On quasihomomorphisms with noncommutative targets

TL;DR

This paper characterizes quasihomomorphisms from arbitrary groups to discrete groups, showing they are constructible from homomorphisms and simpler quasihomomorphisms, with specific results for hyperbolic groups.

Contribution

It introduces a structural description of quasihomomorphisms to discrete groups, demonstrating their constructibility from basic components and providing classifications for hyperbolic groups.

Findings

All quasihomomorphisms are constructible from homomorphisms and abelian quasihomomorphisms.

Unbounded quasihomomorphisms to torsion-free hyperbolic groups are either homomorphisms or to cyclic subgroups.

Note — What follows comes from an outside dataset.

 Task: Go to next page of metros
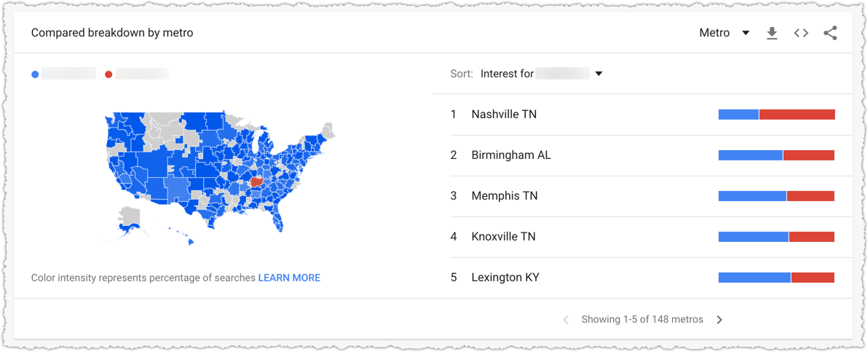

The structure theorem applies to various classes of groups, illustrating the generality of the approach.

Abstract

We describe structure of quasihomomorphisms from arbitrary groups to discrete groups. We show that all quasihomomorphisms are 'constructible', i.e., are obtained via certain natural operations from homomorphisms to some groups and quasihomomorphisms to abelian groups. We illustrate this theorem by describing quasihomomorphisms to certain classes of groups. For instance, every unbounded quasihomomorphism to a torsion-free hyperbolic group H is either a homomorphism to a subgroup of H or is a quasihomomorphism to an infinite cyclic subgroup of H.